Doch wer weiß schon, welche seiner Gartenpflanzen wann und wie den Weg nach Mitteleuropa angetreten haben? Denn nicht nur, dass viele von ihnen schon seit langem da sind - in einigen Fällen sind sie wegen ihres Nektarreichtums auch durchaus beliebt bei nützlichen Insekten. Der Schmetterlingsflieder zum Beispiel ist ein Magnet für Schmetterlinge - leider hat er sich selbstständig gemacht und verbreitet sich nun so unkontrolliert, dass er in der Schweiz auf der Schwarzen Liste steht und bekämpft wird. Oder das Drüsige Springkraut: Bienen lieben es (und damit auch die Imker), doch es breitet sich derart an Wasserläufen aus, dass die sensible Ufervegetation und der Lebensraum für dort angesiedelte Tiere zerstört wird. In Schottland gilt der Rhododendron als Problem. Er besiedelt weitläufig das Unterholz, was zwar das Auge des Betrachters erfreut, die kleineren, nach Licht dürstenden anderen Gewächse aber weniger. Recyclinghöfe in England, die Gartenabfälle annehmen, mahnen auf großen Schildern, nie, unter keinen Unständen, jemals Teile eines Japansichen Staudenknöterichs hier zu entsorgen, damit der produzierte Kompost nicht mit dessen Samen kontaminiert und so weiter verbreitet wird. Weitere Kandidaten sind unter anderem Robinien, die in Deutschland so gut wie alle Bahntrassen begrünen, Cotoneasterbüsche, Goldruten, Kirschlorbeer, Essigbäume und der Riesen-Bärenklau. Auch so manche Wasserpflanze ist aus ihrem ursprünglichen Gartenteich entwischt und breitet sich nun unbotmäßig aus.

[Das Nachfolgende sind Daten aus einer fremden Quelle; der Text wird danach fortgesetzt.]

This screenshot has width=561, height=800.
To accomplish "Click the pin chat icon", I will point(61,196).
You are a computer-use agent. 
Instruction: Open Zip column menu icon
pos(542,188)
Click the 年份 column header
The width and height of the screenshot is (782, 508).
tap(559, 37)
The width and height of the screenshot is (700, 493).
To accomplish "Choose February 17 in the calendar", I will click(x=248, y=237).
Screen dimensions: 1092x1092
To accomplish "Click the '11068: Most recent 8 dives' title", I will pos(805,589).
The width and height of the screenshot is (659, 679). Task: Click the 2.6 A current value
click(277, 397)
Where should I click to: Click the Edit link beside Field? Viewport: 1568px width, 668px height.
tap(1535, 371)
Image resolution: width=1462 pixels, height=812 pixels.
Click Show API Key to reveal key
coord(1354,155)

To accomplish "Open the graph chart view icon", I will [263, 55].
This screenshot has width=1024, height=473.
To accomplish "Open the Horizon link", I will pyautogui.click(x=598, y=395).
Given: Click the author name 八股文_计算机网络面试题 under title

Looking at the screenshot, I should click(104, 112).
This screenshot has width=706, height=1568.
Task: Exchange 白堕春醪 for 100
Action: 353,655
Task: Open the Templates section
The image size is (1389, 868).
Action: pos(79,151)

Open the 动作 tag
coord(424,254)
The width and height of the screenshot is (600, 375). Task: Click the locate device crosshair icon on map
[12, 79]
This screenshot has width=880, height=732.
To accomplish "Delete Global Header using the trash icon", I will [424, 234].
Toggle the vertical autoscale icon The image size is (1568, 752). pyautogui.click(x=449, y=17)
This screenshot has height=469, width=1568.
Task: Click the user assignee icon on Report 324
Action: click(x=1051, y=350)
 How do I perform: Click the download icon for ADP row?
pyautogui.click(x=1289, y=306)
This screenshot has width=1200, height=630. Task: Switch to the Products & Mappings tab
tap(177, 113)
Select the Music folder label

Ich gestehe: Auch in unserem Garten finden sich einige dieser Gewächse. Zum Teil waren sie schon da (Rhododendron), zum Teil habe ich sie eingepflanzt (Schmetterlingsflieder). Auch für die Zukunft kann ich nicht versprechen, dass ich mich ausschließlich an einheimische Pflanzenarten halten werde, zu groß ist die Verlockung der Farben- und Blütenpracht der Neophyten. Aber ich werde versuchen, der Ausbreitung der invasiven Arten keinen weiteren Vorschub zu leisten.

Und damit verabschiede ich mich nun für ein paar Tage in den Urlaub - ich verspreche auch hoch und heilig, diesmal keine Pflanzen(samen) mitzubringen.